• **Stated goal 1**
In the passage on early cricket in Cambridgeshire, which two north Cambridgeshire towns played each other in 1744?
• **Stated goal 2**
Rewrite the part of the Cambridgeshire cricket extract that opens with the words containing "The first clear" and closes with "the 18th Century.", swapping "dispute" for "quarrel".
• **Stated goal 3**
Extend the account of early cricket in Cambridgeshire with the passage that would follow its final sentence.

• **Source extract**
The first clear reference to cricket being played in Cambridgeshire comes from 1710 when a record of a dispute at Trinity College Cambridge mentions the game as one of several student pastimes.  Cricket seems to have continued within the university but has not been found in records in the form of organised matches until 1754.  A report in 1755 concerned four matches reported as between Cambridge University and Eton in 1754/55.  These seem most likely, however, to have been internal University matches between ex-Eton scholars and the Rest, reportedly a regular fixture in the 2nd half of the 18th Century.  

By that time the game had at least been played between the north Cambridgeshire towns of Wisbech and March in 1744.  The rest of the century appears to have seen more obvious development of cricket in the county as a whole than within the university, although there was evidence of the game becoming established in Cambridge town.  By the year 1799 cricket had been played in or by teams from March, Wisbech, Cambridge, Royston, Chatteris, Newmarket and Manea.

• **Extracted entries**
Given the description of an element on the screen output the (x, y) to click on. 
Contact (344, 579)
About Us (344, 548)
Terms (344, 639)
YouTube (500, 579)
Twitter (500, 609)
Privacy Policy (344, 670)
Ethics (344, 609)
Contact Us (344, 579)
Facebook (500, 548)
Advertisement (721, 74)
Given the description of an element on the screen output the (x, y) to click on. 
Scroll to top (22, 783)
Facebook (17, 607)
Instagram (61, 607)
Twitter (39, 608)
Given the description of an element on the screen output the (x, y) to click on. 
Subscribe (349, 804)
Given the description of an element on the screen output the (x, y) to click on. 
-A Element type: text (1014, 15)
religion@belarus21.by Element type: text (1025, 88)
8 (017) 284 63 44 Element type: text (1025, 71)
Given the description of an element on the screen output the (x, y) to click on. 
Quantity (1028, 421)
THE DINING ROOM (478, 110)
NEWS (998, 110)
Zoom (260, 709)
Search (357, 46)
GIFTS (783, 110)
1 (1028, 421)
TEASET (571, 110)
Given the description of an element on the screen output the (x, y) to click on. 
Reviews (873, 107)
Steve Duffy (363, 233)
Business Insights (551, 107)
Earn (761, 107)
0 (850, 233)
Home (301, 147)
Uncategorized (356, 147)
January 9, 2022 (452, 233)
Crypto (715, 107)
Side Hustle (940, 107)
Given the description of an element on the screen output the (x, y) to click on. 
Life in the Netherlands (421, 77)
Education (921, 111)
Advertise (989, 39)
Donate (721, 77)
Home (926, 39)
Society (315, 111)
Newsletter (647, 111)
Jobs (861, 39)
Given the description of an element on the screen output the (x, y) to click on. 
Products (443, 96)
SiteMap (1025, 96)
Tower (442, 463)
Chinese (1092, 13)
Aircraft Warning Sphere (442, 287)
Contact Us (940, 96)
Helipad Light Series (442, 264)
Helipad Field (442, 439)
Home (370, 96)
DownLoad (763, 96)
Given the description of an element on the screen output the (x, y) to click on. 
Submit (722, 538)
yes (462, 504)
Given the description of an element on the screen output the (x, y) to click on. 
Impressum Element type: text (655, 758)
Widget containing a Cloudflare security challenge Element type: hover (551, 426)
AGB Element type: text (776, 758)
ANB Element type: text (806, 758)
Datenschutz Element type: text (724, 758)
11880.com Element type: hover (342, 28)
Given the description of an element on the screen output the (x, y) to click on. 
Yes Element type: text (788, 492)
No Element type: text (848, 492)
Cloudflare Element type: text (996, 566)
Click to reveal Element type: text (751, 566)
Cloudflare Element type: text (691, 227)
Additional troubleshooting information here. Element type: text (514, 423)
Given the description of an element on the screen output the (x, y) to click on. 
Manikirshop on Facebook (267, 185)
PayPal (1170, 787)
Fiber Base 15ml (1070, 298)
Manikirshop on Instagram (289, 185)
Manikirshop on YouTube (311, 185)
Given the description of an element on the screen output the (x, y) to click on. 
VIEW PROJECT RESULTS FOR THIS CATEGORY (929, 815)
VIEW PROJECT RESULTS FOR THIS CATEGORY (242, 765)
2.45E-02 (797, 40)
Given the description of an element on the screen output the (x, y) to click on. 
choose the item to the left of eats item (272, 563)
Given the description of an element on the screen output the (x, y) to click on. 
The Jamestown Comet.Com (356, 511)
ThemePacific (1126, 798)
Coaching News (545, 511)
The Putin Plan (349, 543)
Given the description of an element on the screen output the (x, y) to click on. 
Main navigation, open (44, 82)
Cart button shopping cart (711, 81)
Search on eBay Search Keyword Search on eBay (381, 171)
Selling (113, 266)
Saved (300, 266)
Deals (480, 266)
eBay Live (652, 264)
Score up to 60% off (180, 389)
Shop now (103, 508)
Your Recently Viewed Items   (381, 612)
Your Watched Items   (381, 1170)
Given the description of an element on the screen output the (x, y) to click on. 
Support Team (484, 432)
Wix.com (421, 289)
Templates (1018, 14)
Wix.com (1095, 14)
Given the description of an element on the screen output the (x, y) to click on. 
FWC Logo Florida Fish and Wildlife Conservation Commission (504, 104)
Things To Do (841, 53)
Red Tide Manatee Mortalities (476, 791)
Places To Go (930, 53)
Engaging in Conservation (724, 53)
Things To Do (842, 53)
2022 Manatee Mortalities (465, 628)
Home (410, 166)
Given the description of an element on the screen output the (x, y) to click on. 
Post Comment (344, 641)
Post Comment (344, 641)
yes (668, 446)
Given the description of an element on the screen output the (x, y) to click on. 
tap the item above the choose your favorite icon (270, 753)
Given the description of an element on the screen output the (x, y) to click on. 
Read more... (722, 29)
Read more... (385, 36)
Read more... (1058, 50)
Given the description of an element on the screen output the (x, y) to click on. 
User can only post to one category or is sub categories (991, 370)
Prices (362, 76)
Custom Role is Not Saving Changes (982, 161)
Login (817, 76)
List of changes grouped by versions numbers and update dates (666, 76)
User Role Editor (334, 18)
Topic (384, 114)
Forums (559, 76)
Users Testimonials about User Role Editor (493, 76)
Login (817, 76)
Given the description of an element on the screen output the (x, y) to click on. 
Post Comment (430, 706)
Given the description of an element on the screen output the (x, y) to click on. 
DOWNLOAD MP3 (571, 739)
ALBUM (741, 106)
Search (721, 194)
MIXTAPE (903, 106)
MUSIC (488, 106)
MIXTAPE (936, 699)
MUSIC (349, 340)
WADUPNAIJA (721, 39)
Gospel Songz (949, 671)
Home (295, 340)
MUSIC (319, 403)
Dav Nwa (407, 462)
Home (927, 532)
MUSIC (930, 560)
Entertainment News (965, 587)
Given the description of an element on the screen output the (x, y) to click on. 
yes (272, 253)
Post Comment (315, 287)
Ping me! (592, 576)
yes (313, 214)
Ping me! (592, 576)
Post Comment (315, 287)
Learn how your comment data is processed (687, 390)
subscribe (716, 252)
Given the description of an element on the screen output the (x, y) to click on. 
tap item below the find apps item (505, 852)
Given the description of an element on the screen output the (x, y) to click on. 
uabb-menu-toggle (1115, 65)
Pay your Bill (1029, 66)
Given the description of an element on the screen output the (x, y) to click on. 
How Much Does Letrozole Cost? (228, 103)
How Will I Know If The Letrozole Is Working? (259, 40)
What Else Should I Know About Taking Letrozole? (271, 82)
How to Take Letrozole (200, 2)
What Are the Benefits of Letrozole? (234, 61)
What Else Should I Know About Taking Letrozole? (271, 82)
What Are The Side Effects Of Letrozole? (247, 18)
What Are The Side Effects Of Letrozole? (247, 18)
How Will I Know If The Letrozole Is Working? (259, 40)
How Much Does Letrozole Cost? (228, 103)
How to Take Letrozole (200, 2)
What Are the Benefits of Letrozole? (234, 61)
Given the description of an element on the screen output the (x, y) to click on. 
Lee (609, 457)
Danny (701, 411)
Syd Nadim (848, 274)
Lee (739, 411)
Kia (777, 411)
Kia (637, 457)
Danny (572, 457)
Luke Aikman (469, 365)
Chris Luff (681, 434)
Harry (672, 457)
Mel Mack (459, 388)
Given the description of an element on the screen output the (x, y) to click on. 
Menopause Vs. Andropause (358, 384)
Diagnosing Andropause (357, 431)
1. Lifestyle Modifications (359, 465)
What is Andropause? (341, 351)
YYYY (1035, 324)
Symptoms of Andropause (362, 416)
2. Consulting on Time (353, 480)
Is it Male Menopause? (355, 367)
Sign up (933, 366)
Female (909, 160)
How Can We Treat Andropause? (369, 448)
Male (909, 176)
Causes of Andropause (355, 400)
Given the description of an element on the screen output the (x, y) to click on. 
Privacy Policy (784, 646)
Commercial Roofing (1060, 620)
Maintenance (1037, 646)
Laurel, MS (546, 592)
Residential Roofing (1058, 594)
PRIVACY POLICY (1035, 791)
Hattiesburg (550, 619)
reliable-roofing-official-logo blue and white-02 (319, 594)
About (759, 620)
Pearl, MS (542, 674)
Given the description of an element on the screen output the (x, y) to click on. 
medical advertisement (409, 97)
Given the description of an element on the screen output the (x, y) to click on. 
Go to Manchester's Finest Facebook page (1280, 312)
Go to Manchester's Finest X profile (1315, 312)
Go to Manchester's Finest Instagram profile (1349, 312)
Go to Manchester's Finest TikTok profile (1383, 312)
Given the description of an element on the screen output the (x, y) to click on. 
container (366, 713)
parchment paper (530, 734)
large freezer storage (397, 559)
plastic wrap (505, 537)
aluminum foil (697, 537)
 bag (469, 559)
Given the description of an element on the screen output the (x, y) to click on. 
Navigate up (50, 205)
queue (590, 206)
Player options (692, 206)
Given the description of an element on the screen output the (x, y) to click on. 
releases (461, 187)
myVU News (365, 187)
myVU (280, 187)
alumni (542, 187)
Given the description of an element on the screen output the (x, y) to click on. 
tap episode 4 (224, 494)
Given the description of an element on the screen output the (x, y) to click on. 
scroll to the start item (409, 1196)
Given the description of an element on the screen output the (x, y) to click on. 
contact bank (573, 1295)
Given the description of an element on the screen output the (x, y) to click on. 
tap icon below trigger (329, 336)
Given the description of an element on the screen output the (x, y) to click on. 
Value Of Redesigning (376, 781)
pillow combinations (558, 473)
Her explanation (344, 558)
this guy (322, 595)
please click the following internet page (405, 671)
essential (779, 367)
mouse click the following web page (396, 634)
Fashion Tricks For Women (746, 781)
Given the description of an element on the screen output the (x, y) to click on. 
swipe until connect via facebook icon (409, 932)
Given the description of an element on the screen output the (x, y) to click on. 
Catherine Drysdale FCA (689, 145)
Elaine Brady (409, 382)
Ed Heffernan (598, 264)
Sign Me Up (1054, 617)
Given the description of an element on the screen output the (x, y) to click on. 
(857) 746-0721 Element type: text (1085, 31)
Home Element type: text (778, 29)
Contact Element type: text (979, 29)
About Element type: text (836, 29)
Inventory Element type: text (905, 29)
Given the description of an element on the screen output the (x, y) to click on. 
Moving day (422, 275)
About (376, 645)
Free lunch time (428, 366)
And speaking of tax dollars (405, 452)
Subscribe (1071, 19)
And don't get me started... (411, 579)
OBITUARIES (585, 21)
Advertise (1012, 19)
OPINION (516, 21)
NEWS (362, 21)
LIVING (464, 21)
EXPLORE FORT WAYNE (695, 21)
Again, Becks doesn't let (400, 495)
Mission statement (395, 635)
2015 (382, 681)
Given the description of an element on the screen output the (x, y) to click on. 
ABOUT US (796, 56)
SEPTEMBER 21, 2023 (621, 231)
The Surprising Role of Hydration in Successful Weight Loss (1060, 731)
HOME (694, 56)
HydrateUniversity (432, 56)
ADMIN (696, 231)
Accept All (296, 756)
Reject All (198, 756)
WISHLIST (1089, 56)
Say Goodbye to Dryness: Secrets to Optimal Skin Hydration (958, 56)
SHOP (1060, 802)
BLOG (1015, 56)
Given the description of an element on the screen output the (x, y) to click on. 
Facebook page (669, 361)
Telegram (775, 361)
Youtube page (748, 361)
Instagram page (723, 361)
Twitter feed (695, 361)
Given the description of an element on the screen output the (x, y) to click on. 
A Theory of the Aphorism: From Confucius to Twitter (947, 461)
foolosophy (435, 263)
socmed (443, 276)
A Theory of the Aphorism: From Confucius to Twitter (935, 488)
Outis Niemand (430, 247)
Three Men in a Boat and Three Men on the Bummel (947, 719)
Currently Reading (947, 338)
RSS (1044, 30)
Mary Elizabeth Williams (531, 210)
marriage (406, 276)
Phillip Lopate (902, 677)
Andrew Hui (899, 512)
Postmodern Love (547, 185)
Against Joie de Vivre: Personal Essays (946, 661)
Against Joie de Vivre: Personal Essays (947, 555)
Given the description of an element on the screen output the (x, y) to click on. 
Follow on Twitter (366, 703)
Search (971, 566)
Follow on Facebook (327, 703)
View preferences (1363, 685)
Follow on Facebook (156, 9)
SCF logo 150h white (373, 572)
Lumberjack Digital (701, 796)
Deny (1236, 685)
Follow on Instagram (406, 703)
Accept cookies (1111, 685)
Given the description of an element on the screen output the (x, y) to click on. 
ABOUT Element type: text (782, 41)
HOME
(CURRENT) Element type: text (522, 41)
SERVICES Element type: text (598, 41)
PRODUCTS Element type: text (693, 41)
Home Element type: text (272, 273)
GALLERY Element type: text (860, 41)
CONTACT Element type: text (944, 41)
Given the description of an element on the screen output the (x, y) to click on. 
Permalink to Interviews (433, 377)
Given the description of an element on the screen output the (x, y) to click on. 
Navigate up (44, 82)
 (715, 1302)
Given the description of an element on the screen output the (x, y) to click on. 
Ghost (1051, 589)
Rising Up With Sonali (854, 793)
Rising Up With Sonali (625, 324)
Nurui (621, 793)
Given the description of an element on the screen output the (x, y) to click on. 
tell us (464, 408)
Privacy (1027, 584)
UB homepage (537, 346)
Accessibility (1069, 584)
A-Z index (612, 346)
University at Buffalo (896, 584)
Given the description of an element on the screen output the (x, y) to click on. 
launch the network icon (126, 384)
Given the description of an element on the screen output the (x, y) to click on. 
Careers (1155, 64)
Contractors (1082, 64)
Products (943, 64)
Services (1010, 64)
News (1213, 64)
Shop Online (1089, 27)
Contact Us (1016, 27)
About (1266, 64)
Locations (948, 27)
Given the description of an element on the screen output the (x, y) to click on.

• **Final result 1**
Wisbech and March.

• **Final result 2**
The first clear reference to cricket being played in Cambridgeshire comes from 1710 when a record of a quarrel at Trinity College Cambridge mentions the game as one of several student pastimes.  Cricket seems to have continued within the university but has not been found in records in the form of organised matches until 1754.  A report in 1755 concerned four matches reported as between Cambridge University and Eton in 1754/55.  These seem most likely, however, to have been internal University matches between ex-Eton scholars and the Rest, reportedly a regular fixture in the 2nd half of the 18th Century.

• **Final result 3**
 
See the "18th century" page for details of 18th century cricket in Cambridgeshire. 
 
Cambridge Clubs 1800-61
 
In order to make sense of Cambridgeshire's cricket history it has been necessary to identify which clubs were involved rather than assume that accepted secondary sources such as "Scores and Biographies" were completely accurate.  This is particularly relevant to Cambridge clubs which tended to be called Cambridge Town Club throughout the first half of the 19th century.  Here is a list of the principal Cambridge clubs from 1801-1861, many of which have erroneously been referred to as "Cambridge Town Club".
 
1800-1826    Cambridge Cricket Club (CCC)   All matches attributed to Cambridge Town Club during these years were played by the CCC and possibly some before.
 
1822 - 1837  Cambridge Castle CC   A club based at the Castle Inn which began life as a junior club but was soon on an equal standing with Cambridge's other pub clubs, which between them revived the town's cricket.  The 1828 matches against March were played by the Castle Club. 
 
1822 - 1831(33?) Cambridge Union CC A club based at the Union Tavern which played, amongst other matches, the annual Town v University match and 4 prestigious matches against Islington Albion.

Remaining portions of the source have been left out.